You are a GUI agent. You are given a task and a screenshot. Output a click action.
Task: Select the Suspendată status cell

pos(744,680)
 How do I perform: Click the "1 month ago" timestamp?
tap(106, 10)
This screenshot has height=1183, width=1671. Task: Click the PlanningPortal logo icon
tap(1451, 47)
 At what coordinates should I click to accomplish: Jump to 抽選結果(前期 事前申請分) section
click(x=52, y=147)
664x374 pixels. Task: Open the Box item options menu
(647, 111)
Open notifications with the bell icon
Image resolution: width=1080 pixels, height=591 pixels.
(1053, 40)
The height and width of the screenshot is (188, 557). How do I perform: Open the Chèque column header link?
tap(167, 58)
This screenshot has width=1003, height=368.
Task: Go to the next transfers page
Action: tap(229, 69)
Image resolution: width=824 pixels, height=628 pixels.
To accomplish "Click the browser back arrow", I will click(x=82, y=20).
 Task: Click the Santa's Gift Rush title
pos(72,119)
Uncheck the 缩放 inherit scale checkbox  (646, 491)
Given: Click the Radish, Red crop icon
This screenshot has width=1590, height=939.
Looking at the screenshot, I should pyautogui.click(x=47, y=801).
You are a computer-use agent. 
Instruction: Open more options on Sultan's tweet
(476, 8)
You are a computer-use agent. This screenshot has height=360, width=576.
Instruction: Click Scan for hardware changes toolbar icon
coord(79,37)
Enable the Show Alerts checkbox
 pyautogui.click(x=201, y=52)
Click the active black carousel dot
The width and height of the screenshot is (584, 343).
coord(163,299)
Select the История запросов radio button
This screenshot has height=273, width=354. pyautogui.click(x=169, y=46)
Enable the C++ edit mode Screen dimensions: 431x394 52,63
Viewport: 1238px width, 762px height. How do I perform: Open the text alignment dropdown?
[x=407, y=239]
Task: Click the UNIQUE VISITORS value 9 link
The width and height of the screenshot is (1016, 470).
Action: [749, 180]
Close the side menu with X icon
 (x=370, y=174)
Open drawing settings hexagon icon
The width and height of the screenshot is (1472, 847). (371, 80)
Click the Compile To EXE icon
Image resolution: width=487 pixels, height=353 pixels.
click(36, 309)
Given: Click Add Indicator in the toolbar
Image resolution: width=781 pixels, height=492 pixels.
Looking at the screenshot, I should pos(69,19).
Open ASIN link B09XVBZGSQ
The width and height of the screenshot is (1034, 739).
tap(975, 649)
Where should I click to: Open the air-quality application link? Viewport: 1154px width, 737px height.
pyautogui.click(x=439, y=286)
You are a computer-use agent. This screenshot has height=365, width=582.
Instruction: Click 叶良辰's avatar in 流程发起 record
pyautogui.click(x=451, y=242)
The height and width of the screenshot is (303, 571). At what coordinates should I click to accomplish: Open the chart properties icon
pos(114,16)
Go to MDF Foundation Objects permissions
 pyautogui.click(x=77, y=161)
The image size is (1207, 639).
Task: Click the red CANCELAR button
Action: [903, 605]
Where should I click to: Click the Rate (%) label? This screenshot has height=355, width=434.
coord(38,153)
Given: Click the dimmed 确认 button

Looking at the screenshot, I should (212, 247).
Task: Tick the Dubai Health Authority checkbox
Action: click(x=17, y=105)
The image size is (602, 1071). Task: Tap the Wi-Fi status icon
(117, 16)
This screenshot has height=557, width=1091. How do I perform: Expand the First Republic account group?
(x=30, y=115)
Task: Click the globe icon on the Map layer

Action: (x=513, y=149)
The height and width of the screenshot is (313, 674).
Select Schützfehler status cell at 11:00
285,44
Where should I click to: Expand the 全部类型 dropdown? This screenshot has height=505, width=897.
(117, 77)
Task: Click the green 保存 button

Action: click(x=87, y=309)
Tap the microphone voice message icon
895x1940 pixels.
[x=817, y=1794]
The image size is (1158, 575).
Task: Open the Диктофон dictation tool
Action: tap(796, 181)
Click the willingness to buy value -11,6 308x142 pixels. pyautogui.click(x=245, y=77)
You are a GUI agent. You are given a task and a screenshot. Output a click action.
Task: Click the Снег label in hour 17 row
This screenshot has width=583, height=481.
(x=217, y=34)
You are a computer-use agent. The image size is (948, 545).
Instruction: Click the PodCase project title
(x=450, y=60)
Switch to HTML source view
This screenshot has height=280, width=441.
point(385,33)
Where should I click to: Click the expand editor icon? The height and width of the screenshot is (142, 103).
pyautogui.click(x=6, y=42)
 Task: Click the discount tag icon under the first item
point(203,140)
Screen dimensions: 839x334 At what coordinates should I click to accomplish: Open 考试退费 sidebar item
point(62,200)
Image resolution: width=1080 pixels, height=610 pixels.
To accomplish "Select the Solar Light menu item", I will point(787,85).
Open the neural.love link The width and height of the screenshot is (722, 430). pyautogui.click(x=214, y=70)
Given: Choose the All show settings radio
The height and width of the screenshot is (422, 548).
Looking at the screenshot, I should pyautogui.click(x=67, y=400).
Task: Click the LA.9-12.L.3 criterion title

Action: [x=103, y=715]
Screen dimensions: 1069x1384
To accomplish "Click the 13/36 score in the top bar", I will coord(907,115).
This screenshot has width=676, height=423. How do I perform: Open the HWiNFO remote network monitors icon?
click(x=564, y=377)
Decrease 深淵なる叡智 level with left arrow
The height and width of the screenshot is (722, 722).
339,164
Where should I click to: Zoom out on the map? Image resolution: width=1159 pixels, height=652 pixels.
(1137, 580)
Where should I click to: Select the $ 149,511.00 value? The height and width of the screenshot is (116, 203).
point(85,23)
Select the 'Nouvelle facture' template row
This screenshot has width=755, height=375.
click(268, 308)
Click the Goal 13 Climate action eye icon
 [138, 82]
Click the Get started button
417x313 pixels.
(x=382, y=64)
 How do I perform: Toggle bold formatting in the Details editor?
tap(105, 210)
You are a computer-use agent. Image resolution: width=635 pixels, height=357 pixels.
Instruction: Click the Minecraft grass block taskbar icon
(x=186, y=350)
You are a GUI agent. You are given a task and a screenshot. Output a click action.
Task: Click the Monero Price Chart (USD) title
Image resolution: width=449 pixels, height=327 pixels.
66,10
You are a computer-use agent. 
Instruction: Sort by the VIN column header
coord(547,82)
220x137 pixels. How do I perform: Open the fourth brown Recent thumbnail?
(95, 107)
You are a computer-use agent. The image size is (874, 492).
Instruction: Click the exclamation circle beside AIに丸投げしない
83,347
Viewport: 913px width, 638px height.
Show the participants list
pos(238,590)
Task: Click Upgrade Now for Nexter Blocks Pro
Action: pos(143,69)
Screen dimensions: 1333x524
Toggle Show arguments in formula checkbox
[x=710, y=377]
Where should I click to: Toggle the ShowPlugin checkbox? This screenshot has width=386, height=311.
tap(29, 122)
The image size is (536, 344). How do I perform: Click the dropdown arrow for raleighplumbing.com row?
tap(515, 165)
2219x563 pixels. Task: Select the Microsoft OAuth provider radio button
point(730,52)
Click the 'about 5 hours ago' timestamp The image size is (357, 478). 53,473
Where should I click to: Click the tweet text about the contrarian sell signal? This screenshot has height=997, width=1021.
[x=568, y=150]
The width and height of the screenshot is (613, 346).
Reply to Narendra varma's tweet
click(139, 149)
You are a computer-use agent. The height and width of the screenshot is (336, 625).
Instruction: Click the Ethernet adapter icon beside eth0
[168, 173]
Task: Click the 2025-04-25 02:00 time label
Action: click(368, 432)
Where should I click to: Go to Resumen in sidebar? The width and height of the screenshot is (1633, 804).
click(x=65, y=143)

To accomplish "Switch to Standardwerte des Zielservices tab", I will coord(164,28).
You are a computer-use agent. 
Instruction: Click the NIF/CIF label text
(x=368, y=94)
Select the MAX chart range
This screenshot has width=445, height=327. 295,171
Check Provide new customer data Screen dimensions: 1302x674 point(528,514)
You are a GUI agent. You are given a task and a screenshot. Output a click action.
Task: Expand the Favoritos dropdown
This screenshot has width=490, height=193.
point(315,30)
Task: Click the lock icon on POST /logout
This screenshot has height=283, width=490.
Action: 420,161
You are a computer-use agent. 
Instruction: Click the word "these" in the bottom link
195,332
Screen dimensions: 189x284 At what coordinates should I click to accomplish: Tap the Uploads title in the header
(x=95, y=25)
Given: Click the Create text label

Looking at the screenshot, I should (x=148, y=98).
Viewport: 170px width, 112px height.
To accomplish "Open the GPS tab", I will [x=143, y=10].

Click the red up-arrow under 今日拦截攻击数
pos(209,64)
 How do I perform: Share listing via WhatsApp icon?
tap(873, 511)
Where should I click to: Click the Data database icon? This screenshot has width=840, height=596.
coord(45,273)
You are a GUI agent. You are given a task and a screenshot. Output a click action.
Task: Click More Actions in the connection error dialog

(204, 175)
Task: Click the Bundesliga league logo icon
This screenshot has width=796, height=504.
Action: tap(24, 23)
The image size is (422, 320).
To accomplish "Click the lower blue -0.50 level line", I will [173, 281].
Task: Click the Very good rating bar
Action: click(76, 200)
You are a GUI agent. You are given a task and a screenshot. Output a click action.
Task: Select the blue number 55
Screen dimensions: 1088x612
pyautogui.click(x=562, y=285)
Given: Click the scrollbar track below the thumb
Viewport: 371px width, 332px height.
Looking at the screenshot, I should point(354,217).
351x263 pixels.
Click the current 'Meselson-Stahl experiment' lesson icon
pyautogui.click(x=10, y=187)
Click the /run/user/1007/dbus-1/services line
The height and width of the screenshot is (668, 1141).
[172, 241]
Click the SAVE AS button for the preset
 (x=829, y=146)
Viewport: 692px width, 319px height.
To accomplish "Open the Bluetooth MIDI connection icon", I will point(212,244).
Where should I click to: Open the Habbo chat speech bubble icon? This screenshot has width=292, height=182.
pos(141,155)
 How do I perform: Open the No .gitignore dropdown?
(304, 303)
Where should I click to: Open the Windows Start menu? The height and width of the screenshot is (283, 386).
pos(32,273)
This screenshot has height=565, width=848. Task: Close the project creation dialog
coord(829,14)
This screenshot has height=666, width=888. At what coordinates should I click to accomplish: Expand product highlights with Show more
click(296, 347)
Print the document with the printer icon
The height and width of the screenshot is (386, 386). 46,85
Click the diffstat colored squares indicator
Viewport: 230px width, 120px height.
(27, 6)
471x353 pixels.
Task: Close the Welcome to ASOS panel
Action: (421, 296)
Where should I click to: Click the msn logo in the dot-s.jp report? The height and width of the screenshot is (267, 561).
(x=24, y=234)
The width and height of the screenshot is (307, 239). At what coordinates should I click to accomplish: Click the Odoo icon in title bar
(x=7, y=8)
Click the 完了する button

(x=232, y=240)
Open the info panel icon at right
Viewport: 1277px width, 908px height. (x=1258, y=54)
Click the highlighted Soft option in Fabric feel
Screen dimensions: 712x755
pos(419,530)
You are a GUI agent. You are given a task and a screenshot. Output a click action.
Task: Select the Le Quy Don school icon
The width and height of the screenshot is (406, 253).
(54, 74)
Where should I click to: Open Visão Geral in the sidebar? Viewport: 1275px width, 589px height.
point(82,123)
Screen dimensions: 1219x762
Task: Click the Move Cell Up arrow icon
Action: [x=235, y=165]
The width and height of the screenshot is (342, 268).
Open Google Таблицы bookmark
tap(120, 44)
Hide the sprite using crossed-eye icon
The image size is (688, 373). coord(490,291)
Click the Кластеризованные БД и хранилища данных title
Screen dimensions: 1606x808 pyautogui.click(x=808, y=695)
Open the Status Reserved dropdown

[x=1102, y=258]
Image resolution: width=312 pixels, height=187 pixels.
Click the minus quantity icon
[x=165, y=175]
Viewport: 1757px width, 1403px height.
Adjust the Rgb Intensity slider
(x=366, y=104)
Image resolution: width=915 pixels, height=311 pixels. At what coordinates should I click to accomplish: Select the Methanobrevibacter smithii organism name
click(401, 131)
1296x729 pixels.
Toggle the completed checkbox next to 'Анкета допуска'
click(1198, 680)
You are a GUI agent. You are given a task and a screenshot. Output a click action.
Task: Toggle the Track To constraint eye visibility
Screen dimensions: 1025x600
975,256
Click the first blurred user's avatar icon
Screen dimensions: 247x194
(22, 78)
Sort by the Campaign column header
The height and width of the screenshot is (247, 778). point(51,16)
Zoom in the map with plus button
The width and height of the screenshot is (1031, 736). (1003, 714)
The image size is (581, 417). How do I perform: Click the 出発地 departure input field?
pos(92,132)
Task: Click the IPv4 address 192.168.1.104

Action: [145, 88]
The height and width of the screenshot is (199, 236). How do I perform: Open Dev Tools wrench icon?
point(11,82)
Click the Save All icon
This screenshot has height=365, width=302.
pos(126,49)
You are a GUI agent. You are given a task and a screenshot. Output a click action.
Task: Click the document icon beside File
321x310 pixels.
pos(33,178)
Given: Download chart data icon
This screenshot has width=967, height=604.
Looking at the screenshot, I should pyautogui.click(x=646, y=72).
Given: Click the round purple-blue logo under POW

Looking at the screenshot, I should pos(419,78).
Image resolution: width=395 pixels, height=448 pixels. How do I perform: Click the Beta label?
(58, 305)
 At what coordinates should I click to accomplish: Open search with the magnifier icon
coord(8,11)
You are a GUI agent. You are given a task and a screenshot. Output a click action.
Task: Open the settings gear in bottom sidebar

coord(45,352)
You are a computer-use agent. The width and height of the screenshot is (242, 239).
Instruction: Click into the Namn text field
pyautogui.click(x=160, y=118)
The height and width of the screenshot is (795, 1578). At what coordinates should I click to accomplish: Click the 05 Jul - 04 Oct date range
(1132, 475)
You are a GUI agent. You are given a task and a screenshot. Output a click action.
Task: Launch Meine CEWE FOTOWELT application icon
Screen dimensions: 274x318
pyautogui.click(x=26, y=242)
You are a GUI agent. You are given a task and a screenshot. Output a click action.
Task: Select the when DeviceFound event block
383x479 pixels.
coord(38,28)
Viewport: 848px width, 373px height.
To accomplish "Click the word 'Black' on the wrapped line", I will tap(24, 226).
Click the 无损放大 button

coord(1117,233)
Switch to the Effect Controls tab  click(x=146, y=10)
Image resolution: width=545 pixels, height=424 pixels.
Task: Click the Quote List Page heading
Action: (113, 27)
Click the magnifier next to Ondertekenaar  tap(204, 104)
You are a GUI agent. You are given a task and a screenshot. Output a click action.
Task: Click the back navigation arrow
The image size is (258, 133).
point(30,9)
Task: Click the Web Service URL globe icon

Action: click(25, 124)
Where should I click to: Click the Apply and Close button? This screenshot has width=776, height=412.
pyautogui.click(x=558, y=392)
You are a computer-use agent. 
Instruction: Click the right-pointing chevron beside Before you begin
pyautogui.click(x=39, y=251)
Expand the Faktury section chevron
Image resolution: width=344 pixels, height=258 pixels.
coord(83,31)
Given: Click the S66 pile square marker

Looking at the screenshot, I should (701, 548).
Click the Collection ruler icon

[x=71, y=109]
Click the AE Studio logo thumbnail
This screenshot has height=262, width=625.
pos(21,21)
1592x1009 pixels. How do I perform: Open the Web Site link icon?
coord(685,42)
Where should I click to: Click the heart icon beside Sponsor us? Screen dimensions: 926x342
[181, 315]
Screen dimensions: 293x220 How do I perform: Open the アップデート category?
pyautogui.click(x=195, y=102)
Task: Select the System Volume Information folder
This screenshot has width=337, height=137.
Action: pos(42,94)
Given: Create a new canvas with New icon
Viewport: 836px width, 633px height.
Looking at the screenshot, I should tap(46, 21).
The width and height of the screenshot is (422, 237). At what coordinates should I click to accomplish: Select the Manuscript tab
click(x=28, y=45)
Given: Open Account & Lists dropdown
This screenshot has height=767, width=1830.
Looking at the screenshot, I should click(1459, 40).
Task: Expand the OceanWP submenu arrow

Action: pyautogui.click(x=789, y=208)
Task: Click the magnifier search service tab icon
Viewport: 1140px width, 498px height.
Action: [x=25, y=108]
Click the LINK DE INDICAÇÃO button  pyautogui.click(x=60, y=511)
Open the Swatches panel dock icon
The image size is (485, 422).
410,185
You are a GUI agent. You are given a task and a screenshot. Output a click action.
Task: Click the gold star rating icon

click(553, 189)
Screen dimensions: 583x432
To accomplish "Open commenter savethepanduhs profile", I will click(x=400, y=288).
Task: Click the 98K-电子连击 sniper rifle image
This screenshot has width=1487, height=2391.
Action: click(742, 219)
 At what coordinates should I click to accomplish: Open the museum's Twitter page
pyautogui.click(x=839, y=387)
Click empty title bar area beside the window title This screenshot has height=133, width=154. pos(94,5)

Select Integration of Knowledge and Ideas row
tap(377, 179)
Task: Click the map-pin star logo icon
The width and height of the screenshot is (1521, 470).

=======

DIRECTIONS:
After examining the listing, give only the count of lines holding the string "back".

SOLUTION FOR THIS EXERCISE:
2